Start of Block
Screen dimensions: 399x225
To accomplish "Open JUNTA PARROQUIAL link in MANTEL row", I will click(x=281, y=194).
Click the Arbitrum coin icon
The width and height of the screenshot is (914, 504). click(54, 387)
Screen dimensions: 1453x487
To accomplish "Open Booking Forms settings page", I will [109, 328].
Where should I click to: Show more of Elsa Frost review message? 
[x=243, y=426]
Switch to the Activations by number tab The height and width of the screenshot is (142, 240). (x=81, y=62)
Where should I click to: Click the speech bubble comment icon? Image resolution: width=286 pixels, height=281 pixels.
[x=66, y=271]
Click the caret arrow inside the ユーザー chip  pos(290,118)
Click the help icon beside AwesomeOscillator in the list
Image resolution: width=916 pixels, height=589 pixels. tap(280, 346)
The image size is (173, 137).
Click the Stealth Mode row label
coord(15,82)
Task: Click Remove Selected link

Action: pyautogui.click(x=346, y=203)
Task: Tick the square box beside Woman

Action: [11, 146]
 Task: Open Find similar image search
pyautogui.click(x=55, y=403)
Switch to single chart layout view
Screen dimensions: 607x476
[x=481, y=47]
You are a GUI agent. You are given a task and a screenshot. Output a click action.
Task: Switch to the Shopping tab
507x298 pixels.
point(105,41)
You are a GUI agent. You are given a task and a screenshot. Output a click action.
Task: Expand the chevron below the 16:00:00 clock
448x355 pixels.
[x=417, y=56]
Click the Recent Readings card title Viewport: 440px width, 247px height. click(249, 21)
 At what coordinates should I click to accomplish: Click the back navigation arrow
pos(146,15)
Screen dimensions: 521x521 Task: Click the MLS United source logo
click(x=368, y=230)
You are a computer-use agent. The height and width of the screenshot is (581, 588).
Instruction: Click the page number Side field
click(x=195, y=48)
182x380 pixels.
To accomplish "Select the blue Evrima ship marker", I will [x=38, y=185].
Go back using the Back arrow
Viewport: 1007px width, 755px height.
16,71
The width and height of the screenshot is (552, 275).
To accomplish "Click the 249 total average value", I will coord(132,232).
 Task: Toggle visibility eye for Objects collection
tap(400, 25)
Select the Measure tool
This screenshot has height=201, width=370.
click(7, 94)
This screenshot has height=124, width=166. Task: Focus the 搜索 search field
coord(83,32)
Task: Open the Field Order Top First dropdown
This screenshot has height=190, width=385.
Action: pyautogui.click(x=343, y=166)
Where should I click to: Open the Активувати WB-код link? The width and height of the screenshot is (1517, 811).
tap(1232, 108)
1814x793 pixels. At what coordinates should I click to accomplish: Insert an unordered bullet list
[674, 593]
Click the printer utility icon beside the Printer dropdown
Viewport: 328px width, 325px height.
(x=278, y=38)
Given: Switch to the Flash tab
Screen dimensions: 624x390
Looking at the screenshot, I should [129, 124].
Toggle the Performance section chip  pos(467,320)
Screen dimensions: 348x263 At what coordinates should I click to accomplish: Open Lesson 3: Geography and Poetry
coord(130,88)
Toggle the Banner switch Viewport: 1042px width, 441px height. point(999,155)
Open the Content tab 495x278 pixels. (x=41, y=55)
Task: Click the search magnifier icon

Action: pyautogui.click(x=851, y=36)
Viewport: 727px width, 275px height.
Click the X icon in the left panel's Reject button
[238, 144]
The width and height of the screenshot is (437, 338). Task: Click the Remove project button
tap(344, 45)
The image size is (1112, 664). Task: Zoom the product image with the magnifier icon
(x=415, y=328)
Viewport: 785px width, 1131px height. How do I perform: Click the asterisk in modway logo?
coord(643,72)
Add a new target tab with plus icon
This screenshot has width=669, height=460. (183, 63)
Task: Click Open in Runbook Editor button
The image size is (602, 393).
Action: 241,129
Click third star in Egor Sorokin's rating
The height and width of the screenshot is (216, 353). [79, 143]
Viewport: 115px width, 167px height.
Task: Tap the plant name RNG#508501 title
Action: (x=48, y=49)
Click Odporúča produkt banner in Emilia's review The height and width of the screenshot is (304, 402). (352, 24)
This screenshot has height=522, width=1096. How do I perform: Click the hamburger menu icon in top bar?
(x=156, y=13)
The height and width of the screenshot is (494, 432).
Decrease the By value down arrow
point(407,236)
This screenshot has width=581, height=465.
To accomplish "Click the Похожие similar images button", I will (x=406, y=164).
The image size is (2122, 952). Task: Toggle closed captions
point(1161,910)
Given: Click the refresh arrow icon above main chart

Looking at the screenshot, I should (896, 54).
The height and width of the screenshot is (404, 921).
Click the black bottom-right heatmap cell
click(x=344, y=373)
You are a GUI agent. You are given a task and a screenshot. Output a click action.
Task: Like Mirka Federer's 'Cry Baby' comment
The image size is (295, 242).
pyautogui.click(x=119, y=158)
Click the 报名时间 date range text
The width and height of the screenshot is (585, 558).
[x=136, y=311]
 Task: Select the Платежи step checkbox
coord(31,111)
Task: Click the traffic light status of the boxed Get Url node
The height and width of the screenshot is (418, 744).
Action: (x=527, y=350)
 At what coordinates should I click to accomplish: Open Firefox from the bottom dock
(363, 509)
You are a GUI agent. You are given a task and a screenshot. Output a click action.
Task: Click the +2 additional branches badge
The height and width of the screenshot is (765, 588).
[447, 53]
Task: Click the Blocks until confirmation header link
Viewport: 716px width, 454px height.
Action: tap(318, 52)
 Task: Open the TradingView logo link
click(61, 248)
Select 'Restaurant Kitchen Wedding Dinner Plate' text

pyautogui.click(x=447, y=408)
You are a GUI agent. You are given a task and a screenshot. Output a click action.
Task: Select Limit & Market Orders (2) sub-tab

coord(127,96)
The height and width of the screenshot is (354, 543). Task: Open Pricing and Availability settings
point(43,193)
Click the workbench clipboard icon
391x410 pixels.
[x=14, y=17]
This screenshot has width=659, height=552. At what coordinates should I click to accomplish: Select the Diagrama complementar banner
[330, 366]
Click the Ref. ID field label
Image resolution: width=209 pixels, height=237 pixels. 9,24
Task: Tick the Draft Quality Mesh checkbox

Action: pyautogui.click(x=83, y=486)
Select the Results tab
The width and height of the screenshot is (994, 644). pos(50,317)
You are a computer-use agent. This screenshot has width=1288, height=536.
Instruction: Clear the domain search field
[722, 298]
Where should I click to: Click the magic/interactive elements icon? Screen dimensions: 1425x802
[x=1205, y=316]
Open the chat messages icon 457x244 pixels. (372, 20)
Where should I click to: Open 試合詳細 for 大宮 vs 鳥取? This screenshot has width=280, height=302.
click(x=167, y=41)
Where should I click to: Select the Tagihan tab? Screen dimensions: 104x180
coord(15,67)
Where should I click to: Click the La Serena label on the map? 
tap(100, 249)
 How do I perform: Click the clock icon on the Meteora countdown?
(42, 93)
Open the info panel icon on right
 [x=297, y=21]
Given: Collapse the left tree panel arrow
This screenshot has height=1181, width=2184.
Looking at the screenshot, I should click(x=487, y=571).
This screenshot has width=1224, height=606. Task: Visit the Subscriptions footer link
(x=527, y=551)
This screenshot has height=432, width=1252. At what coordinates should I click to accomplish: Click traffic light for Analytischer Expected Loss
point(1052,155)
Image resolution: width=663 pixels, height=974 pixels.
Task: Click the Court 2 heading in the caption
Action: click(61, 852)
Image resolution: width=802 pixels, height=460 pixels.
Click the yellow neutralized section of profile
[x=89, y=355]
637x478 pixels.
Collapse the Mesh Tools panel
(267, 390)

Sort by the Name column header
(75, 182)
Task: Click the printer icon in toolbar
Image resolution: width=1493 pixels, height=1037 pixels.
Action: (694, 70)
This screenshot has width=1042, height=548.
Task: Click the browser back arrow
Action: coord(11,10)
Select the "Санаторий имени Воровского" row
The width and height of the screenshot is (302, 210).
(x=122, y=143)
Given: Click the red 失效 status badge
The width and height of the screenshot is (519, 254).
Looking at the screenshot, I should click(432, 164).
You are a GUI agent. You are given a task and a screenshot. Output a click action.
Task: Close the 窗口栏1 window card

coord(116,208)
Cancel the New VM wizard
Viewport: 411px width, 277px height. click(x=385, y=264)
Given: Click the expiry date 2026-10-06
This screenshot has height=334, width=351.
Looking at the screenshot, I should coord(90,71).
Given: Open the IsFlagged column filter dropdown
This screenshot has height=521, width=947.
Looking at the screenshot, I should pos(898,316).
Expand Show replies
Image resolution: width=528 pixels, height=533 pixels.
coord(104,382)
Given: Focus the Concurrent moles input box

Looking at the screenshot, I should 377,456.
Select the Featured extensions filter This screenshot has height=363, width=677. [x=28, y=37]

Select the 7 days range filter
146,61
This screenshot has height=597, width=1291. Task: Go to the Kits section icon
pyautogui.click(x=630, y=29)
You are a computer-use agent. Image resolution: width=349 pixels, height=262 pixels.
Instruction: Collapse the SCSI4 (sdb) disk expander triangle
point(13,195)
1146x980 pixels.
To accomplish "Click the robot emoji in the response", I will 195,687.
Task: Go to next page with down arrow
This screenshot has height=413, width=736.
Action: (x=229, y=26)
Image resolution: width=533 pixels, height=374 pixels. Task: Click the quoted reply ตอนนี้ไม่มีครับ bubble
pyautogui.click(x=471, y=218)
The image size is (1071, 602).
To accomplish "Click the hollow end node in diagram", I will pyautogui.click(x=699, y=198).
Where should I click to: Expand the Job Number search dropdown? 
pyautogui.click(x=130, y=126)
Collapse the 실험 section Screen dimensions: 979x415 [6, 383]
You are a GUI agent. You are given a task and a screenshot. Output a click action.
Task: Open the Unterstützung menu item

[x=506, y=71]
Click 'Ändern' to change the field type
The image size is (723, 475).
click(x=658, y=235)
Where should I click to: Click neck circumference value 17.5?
End of Block
### Directions
With the line holding "This screenshot has height=190, width=385." as the first and the line holding "The height and width of the screenshot is (494, 432)." as the last, set down that range of the entries above exactly, and nothing else.

### Answer to this exercise
This screenshot has height=190, width=385.
Action: pyautogui.click(x=343, y=166)
Where should I click to: Open the Активувати WB-код link? The width and height of the screenshot is (1517, 811).
tap(1232, 108)
1814x793 pixels. At what coordinates should I click to accomplish: Insert an unordered bullet list
[674, 593]
Click the printer utility icon beside the Printer dropdown
Viewport: 328px width, 325px height.
(x=278, y=38)
Given: Switch to the Flash tab
Screen dimensions: 624x390
Looking at the screenshot, I should [129, 124].
Toggle the Performance section chip  pos(467,320)
Screen dimensions: 348x263 At what coordinates should I click to accomplish: Open Lesson 3: Geography and Poetry
coord(130,88)
Toggle the Banner switch Viewport: 1042px width, 441px height. point(999,155)
Open the Content tab 495x278 pixels. (x=41, y=55)
Task: Click the search magnifier icon

Action: pyautogui.click(x=851, y=36)
Viewport: 727px width, 275px height.
Click the X icon in the left panel's Reject button
[238, 144]
The width and height of the screenshot is (437, 338). Task: Click the Remove project button
tap(344, 45)
The image size is (1112, 664). Task: Zoom the product image with the magnifier icon
(x=415, y=328)
Viewport: 785px width, 1131px height. How do I perform: Click the asterisk in modway logo?
coord(643,72)
Add a new target tab with plus icon
This screenshot has width=669, height=460. (183, 63)
Task: Click Open in Runbook Editor button
The image size is (602, 393).
Action: 241,129
Click third star in Egor Sorokin's rating
The height and width of the screenshot is (216, 353). [79, 143]
Viewport: 115px width, 167px height.
Task: Tap the plant name RNG#508501 title
Action: (x=48, y=49)
Click Odporúča produkt banner in Emilia's review The height and width of the screenshot is (304, 402). (352, 24)
This screenshot has height=522, width=1096. How do I perform: Click the hamburger menu icon in top bar?
(x=156, y=13)
The height and width of the screenshot is (494, 432).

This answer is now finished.